IN 1935 Montana made party endorsements of candidates for judgeships an offence. Although elected, state judges would, the theory went, remain outside the political arena, with judicial independence safeguarded.

Last week, the US ninth circuit court of appeals ruled that the state must stop enforcing the ban. Significantly, its argument was based on the US supreme court’s landmark decision in the 2010 Citizens United case which, in clearing the way for unbridled corporate funding of campaigns, has already done more to change the face of US politics than any ruling since the 1930s.

The court of appeals found that the Montana law had similarly curtailed free speech, and the local Republican Party is now set to endorse a candidate for the bench for the first time in 77 years.

The case underlines, in a way that would be foreign to our own political culture, one dimension of the abrasive interface between politics and the judiciary that blurs distinctions between them and brings the latter to the centre stage of what is at stake in politics, not least presidential elections.

In Iowa matters have gone further. David Wiggins, a competent member of the state supreme court, is now facing a bitter re-election campaign orchestrated by conservatives because he was part of a unanimous 2009 ruling overturning the state’s prohibition on same-sex marriage.

While the state appoints judges on merit, it requires them to face periodic retention votes, a provision meant to allow only for the removal of corrupt or incompetent judges. But in 2010, in what was seen by many as a shocking intrusion of partisanship and even judicial intimidation, Wiggins’s then colleagues, chief justice Marsha Ternus and associated justices David Baker and Michael Streit, saw their own bids for retention blocked by a similar campaign.

There has been a vigorous campaign against Wiggins: prominent Republican politicians such as Louisiana governor Bobby Jindal and Rick Santorum, winner of January’s Republican Iowa caucuses, this week joined a four-day “No Wiggins” bus tour of 17 Iowa communities. But despite this, Wiggins is refusing on principle to campaign for himself.

“Campaigns are political,” he explained to the Des Moines Register. “They require candidates to count votes and appeal to donors. That system has created a big enough mess in Congress. It has no business in the courts. Judges should be beholden only to the constitution and the law.”

If only.

Wiggins’s honourable aloofness from the political fray is unfortunately a case of wishful thinking. Ironically, at a national level it is precisely the courts, specifically the supreme court via the Citizens United case and its fallout in Montana, that are paving the way for more rather than less influence-buying in elections, whether judicial or political.

Having already determined one presidential election in Bush v Gore with scant regard for the constitutional protection of states’ rights that its conservative majority once championed, the supreme court now under John Roberts has set about remaking the entire political playing field.

“Here, as distorted beyond recognition by the Roberts court,” Jamie Raskin argues in the Nation, “the First Amendment becomes not the guardian of democratic discussion but the guarantee of unequal protection for well-born and wealth-backed politicians.”

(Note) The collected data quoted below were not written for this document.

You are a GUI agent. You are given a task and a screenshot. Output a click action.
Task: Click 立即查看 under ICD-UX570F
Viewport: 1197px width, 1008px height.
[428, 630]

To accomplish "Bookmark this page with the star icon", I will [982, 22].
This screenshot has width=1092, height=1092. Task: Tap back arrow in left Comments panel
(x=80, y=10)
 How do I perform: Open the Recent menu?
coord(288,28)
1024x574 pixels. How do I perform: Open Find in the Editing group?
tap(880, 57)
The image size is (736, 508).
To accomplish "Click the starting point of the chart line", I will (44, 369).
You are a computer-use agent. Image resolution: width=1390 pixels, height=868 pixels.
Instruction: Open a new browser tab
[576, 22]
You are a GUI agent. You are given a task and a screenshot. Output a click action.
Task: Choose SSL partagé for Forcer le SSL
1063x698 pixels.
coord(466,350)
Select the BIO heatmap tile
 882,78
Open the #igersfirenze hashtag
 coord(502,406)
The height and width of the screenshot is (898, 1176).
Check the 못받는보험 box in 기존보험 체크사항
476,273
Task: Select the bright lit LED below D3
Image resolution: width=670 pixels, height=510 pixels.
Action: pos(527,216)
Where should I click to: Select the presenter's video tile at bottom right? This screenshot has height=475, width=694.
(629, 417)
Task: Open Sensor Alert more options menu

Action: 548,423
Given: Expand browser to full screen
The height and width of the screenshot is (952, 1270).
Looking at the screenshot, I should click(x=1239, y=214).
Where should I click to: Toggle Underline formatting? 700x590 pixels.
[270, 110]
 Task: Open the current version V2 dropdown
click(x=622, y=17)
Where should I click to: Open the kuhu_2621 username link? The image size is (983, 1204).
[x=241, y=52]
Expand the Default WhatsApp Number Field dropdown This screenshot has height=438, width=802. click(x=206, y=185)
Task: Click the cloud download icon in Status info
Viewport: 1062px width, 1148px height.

US president Barack Obama was moved to complain in his state of the nation address that the ruling opened the “floodgates for special interests – including foreign corporations – to spend without limit in our elections”.

Unhindered by campaign contribution limits, the playing field has been transformed. Raskin points to the new influence of just one industry as an example. Advertisements paid for in 2010 by entities such as the American Petroleum Institute, an oil industry trade association representing hundreds of multinationals, “helped deliver one of the greatest midterm election upsets in American history. For the first time, outside spending groups eclipsed party spending,” writes Raskin. “The young president, with his party’s ranks decimated and the House flipped into the hands of the far right, was forced to abandon much of his domestic agenda.”

With extreme weather events convulsing the globe, 86 per cent of the incoming Republicans signed up to an oil industry- sponsored pledge to oppose all climate regulation.

George W Bush used to describe himself as “the decider” but, in truth, the supreme court, perhaps even more than Congress, is “the decider” of many of the central political issues of the day, with its conservative 5-4 majority crucial to blocking liberal reform.

In the coming session it is likely to have to make critical decisions on controversial affirmative action for minorities, on states’ rights to regulate voting, and on same-sex marriage. Conservatives on the court are also said to be looking for the opportunity to reverse the Roe v Wade ruling that legalised abortion.

Obama may have succeeded in getting the key element of his healthcare reform through the court, but Roberts’ rider to his favourable ruling has raised difficult questions about the scope of the federal government’s right to legislate on a range of issues.

When voters go to the polls to choose a president – likely to have in his gift at least one supreme court nomination during the next term – they will also implicitly be voting on the future direction of a very political court.